Columnistas

Las cuentas del socialismo del siglo XXI

Hasta en el recreo somos aplazados con la escuelita alegre del gobierno. La presidenta Castro ha sido reprobada en la tarea de la lucha contra la corrupción. 8 de los 20 indicadores le faltaron para optar a recursos no reembolsables, evaluados por la Corporación del Desafío del Milenio.

Esta evaluación corresponde al año 2022, primer año del cuatrienio de la presidenta, y con ella dirigiendo el barco, Honduras no accede a los fondos de esta cuenta para el año fiscal 2024.

El Gobierno del socialismo del siglo XXI reprobó los indicadores de calidad regulatoria (50%), acceso al crédito (34%), control de la corrupción (9%), efectividad del gobierno (6 %), imperio de la ley (9%), libertad de información (22%), tasa de vacunación (34%) y tasa de finalización de la educación secundaria inferior de las niñas (39%). Toda una hazaña el aplazamiento en importantes materias que nos asoma a ser un país más o menos decente.

Con esto, llegamos a la gloriosa proeza de casi 20 años fuera de la Cuenta del Milenio, pasando por gobiernos de todos colores, dictaduras, narcos, cómplices y burócratas de caballeriza.

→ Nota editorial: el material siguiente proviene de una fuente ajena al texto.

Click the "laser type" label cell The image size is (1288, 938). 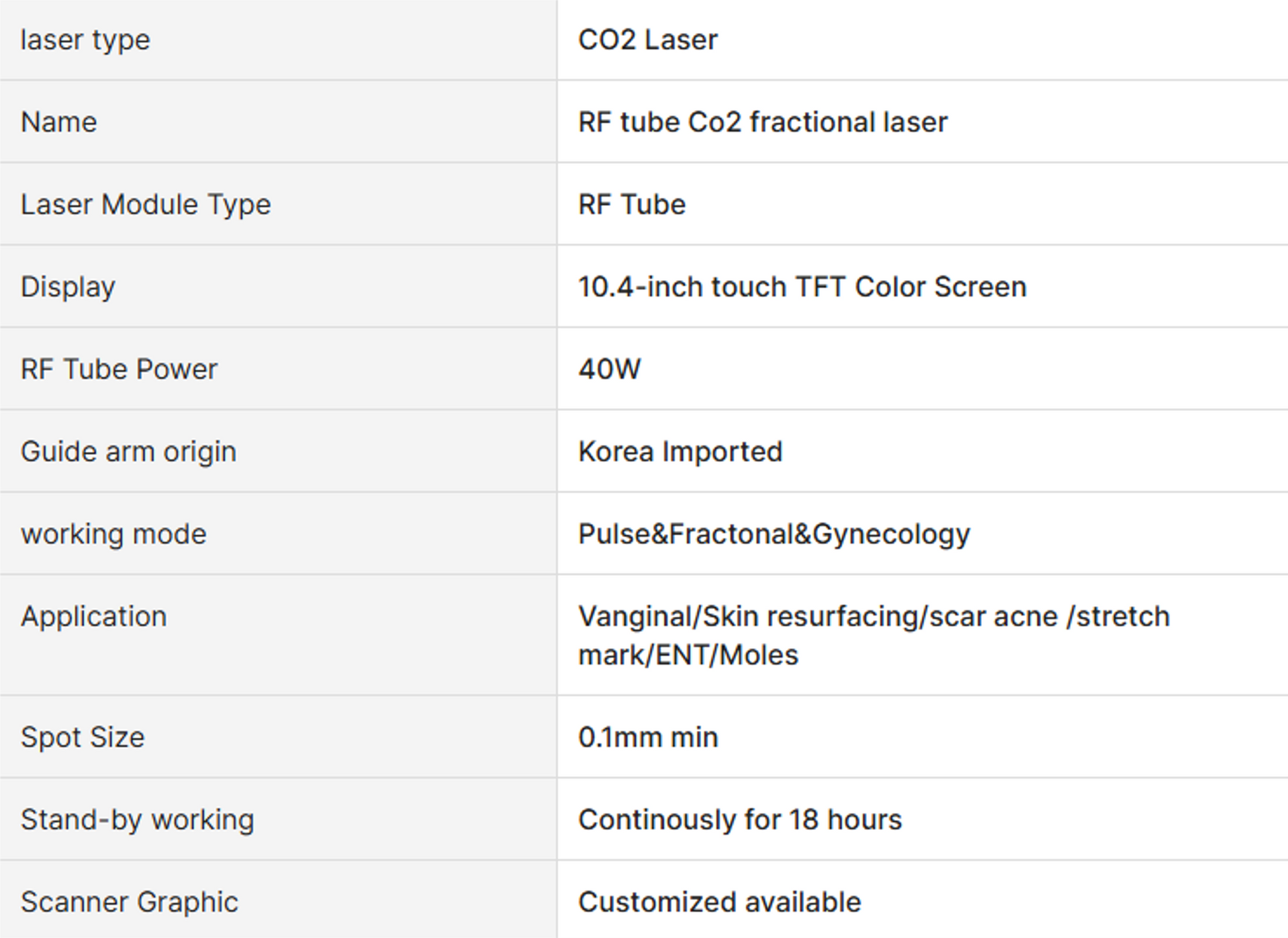[x=85, y=40]
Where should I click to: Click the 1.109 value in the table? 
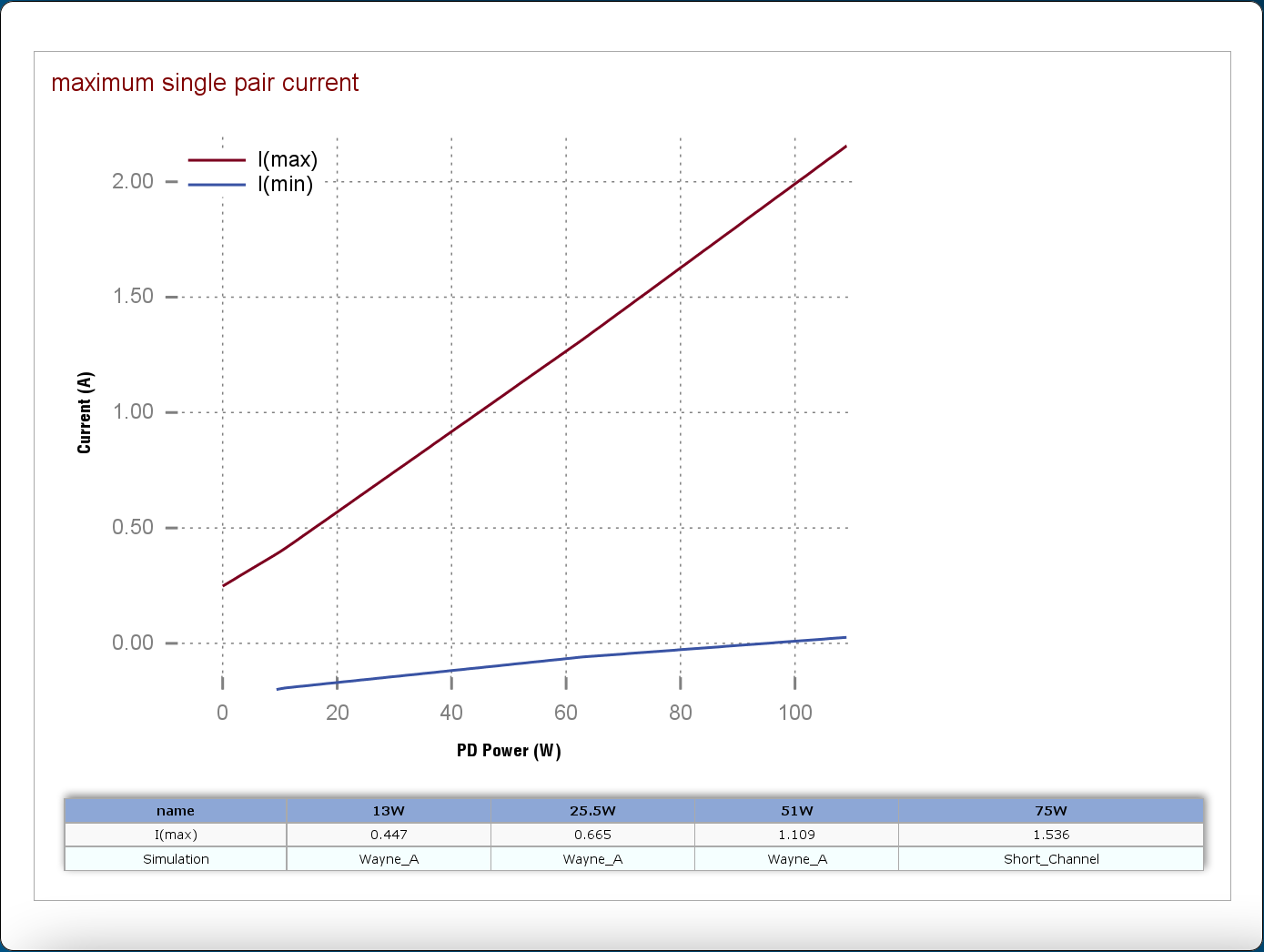coord(796,835)
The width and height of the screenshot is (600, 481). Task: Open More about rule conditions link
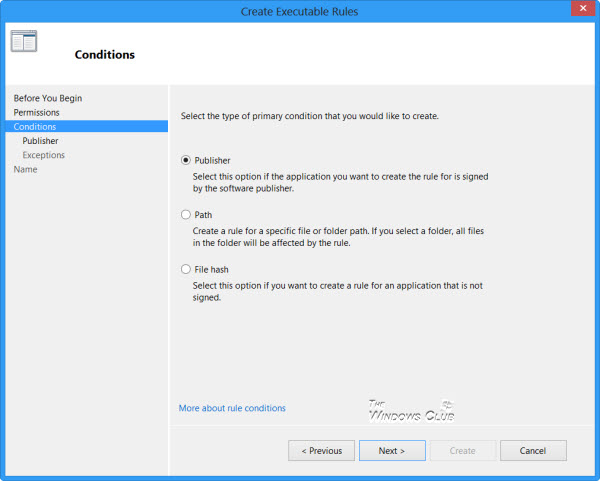click(x=232, y=408)
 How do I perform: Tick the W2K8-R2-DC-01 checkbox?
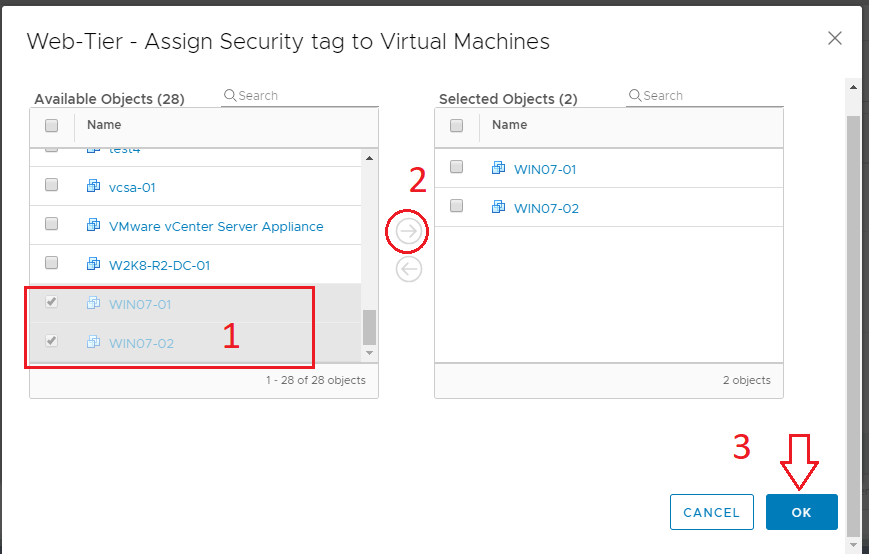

La única vez que el país accedió a un único pacto de la Cuenta del Milenio fue en 2005 durante el Gobierno de Ricardo Maduro (2002-2006). Honduras recibió un total de 215 millones de dólares, mal ejecutados a lo largo de las administraciones de los expresidentes Manuel Zelaya Rosales (2006-2009) y Porfirio Lobo Sosa (2010-2014).

Quienes ejercen el poder no pudieron, ni con sus discursos, ni marchas y gritos, ni con amenazas, o mítines y ni con sus asesores de lujo, enfrentar a la corrupción. No pueden controlar la impunidad que heredaron y generaron. Siendo este, un requisito clave para pasar a la Cuenta del Milenio.

Y es que no existe voluntad política para enfrentar la falta de control y transparencia en la gestión pública, porque ellos asumen defender un mayor papel del Estado en la economía popular y la sociedad polarizada. Eso forja más oportunidades para el desvío de recursos y el abuso de poder.

Además, al tener una visión más ideológica que pragmática, este socialismo tiende a justificar sus acciones con fines políticamente “nobles”, como la “redistribución” de la riqueza o la supuesta defensa de los derechos humanos, lo que les hace perder el sentido de la responsabilidad y la rendición de cuentas.

Más allá de eso, hay una carencia de coherencia y ética en los líderes y militantes de esta administración. Sostienen que la izquierda, al haber sido históricamente perseguida y marginada por las élites dominantes, ha desarrollado una mentalidad victimaria y de resentimiento, que los lleva a aprovecharse del poder cuando lo obtienen, sin importarles las consecuencias para el bien común. Además, al tener una visión más utópica que realista, la izquierda tiende a idealizar sus proyectos y a ignorar las limitaciones y los riesgos que conllevan, llevándolos a perder el sentido de la realidad y el respeto por las leyes.

Las consecuencias de la corrupción en este gobierno de izquierda son muy graves, tanto para el propio movimiento político, como para la sociedad. Porque la corrupción deslegitima y desacredita a la izquierda ante sus propios seguidores y ante el resto de los ciudadanos, que pierden la confianza y el apoyo en sus propuestas y en su capacidad para gobernar. Sumado a ello, la corrupción debilita y deteriora las instituciones democráticas y el Estado de derecho, que son fundamentales para garantizar los derechos y las libertades para promover el desarrollo económico y social.

La izquierda tiene el deber moral y político de ser ejemplar en su comportamiento y en su gestión, con cuentas claras, pero con sus números rojos no salen las cuentas del milenio, ni del socialismo del siglo XXI, que nos está regresando al siglo IV.